# Grounding Metal Boxes and Outlets - Confused by Something Simple



## ALFisher

Help, please!


----------



## Ravenworks

I always twist the incoming and outgoing wires together,then pigtail from there to the box and outlet.


----------



## teamo

Everyone seems to have their own method. On new work I leave the cable that feeds the power to the box extra long. I then twist all of the grounds and lock it all together with a a green wire nut leaving the long one to come through the hole in the wire nut. I wrap the ground screw to bond the box and trim what's left to the correct length, wrapping the end around the green ground lug of the device.


----------



## ALFisher

Thanks so much for your help. Because neither one of you picked the method someone else told me is acceptable, I am doing it the way I learned how, as it is the closest to what you do and equally safe.


----------



## J. V.

The answer is none of the above. 
You ground the metal box and the receptacle in each box. Not just at the first one in the circuit.
Like already said. make up all the grounds, neutrals and hots with pigtails for the receptacles. This is when you install the grounding jumper.
I know it's overkill, but it is the right way to do this. :thumbsup:


----------



## stickboy1375

ALFisher said:


> . When using metal boxes for duplex outlets, are you required to ground to the metal box FIRST before the outlet itself?



When using metal boxes with receptacles the grounding conductor must attach to the box... now we have some options on having to install a grounding jumper from the box to the receptacle or not...

• DATASET EXCERPT
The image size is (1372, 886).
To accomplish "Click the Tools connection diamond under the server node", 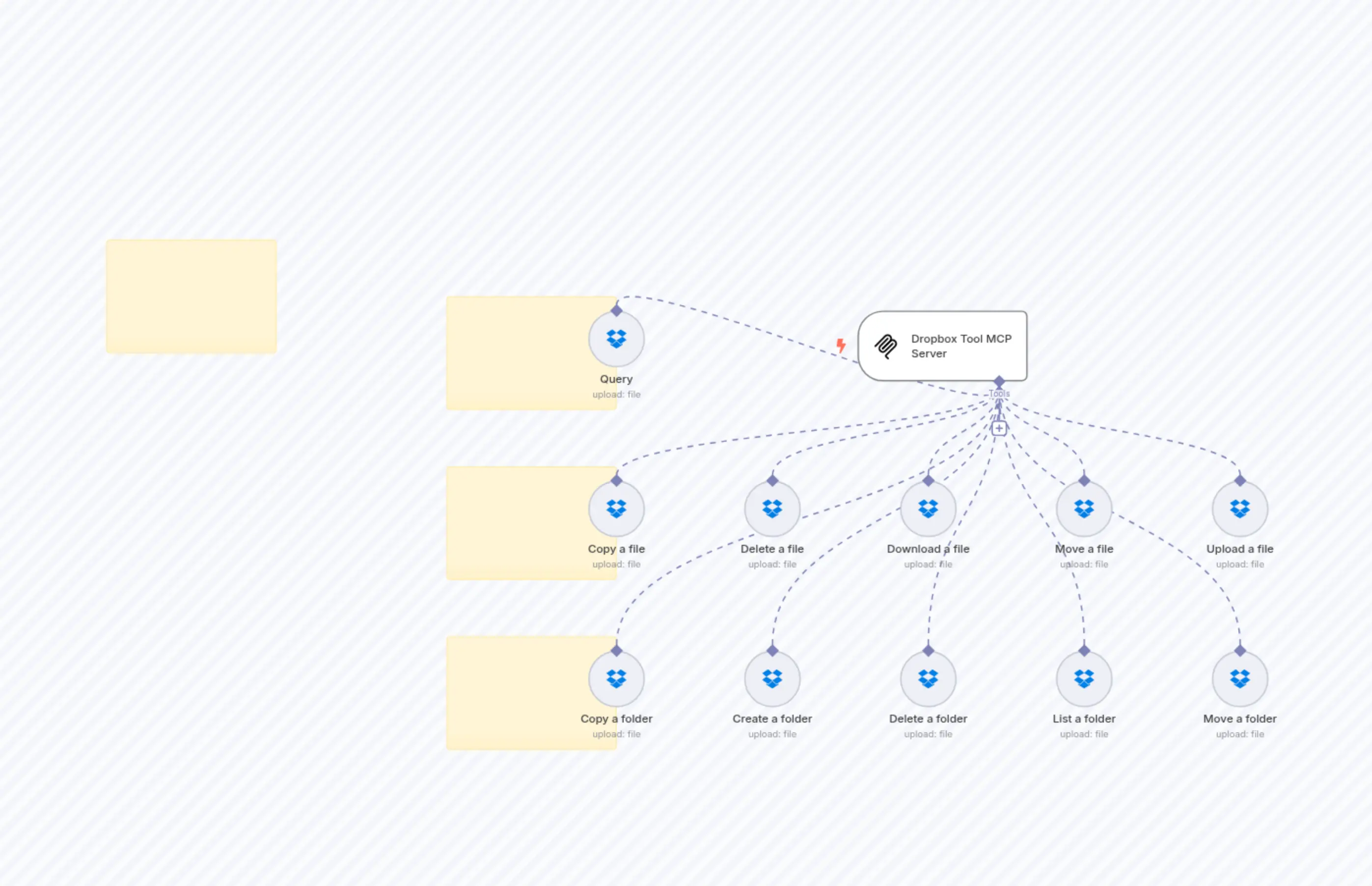I will point(999,381).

• PROBLEMS
(a) According to the grounding thread, why does ALFisher decide to ground the box and outlet the way they first learned? Answer in one to three sentences.
(b) Rewrite the part of the grounding thread starting with "Like already said." and going on through "the outlet itself?", with "white conductors" put in place of "neutrals".
The material after the grounding thread is separate from it.

• EXERCISE RESULTS
(a) Neither of the two people who replied used the method that someone else had told ALFisher was acceptable. ALFisher is sticking with the way they learned because it is the closest to what those two do and is equally safe.

(b)
Like already said. make up all the grounds, white conductors and hots with pigtails for the receptacles. This is when you install the grounding jumper.
I know it's overkill, but it is the right way to do this. :thumbsup:


----------



## stickboy1375

ALFisher said:


> . When using metal boxes for duplex outlets, are you required to ground to the metal box FIRST before the outlet itself?